Start with strategy, not design. Before any design work begins, define your goals. What actions do you want visitors to take? What pages are most important? What's your current site doing wrong? A clear strategy prevents expensive mid-project pivots.
Prepare your content early. The number one cause of redesign delays (and budget overruns) is content not being ready. Write your page copy, gather images, and organize your service/product information before the designer starts. If you need professional copywriting, budget for it upfront.
Prioritize ruthlessly. You can always add features later. Launch with the essential pages and functionality, then iterate based on real user behavior. A perfectly designed 8-page site outperforms a mediocre 20-page site every time.
Think about long-term costs. A $3,000 WordPress site that needs $200/month in maintenance and breaks every time a plugin updates might cost more over three years than a $8,000 custom site with minimal ongoing maintenance.
✅ Pre-Redesign Checklist (Save Money by Being Prepared)
- Define your top 3 goals for the new site
- List all pages you need (with content for each)
- Gather your brand assets (logo, colors, fonts)
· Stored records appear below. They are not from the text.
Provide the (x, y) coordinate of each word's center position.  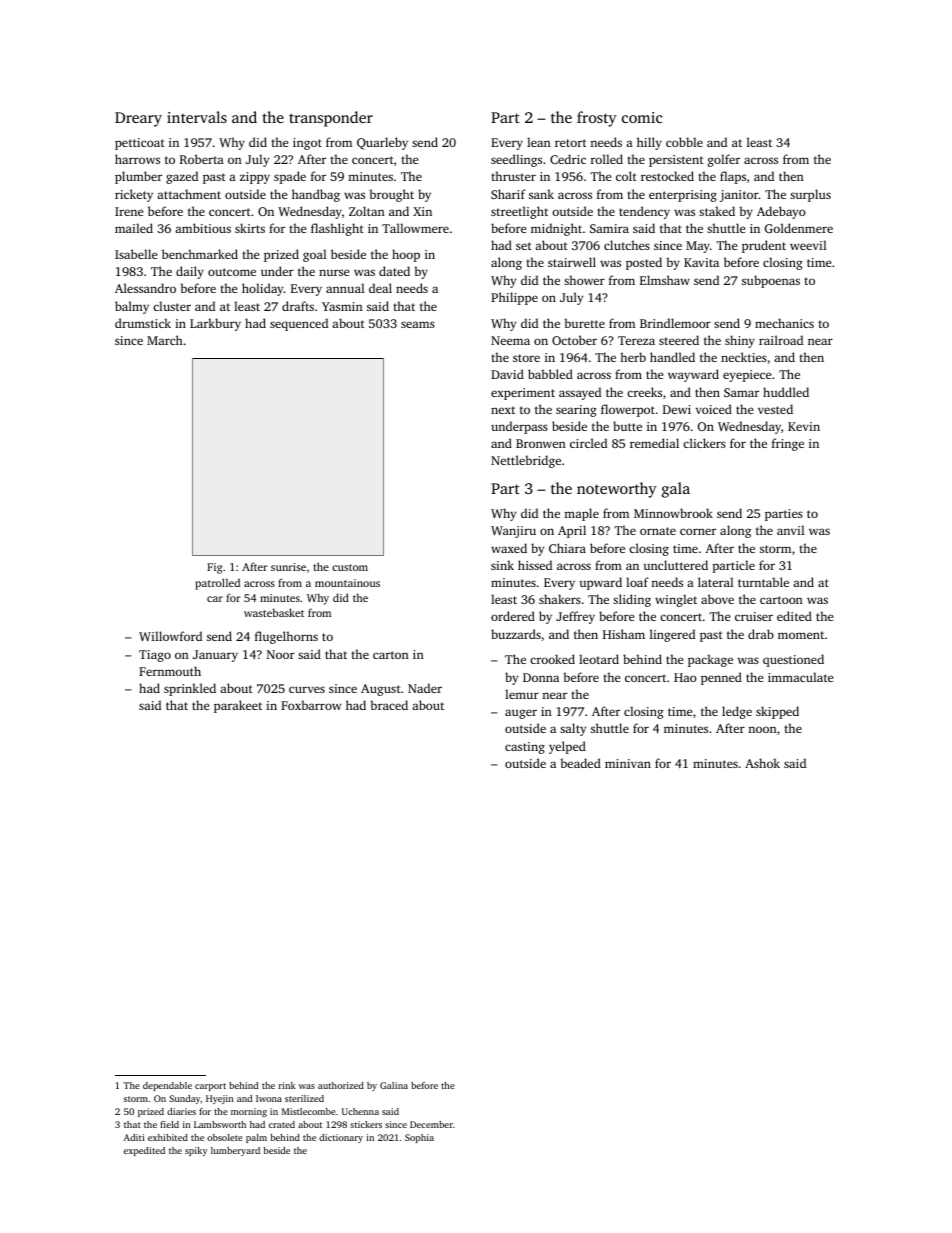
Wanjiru (513, 532)
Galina (394, 1085)
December (431, 1124)
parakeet (238, 706)
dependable (167, 1086)
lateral (715, 582)
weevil (808, 245)
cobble (684, 142)
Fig (214, 568)
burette (584, 323)
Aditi (134, 1137)
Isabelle (136, 254)
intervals (197, 117)
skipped (777, 712)
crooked (552, 659)
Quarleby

- Identify 3-5 competitor or inspiration sites
- Export your current site's analytics data
- List all integrations you need (CRM, email, booking, etc.)
- Document any SEO rankings you need to preserve
Explore our website design services to see our approach to building high-performance websites that deliver measurable business results at transparent, predictable pricing.
Final Thoughts
A website redesign is an investment, not an expense. When done right, it directly impacts your bottom line through higher conversion rates, better search rankings, and a stronger brand perception. The key is matching your budget to your actual needs and choosing the right partner for the job.
Don't choose the cheapest option just to save money, and don't overspend on features you don't need yet. Be honest about your goals, prepare thoroughly, and invest in quality where it counts most: design that converts, content that resonates, and performance that keeps visitors engaged. Your website works for you 24 hours a day, 365 days a year. That's worth getting right.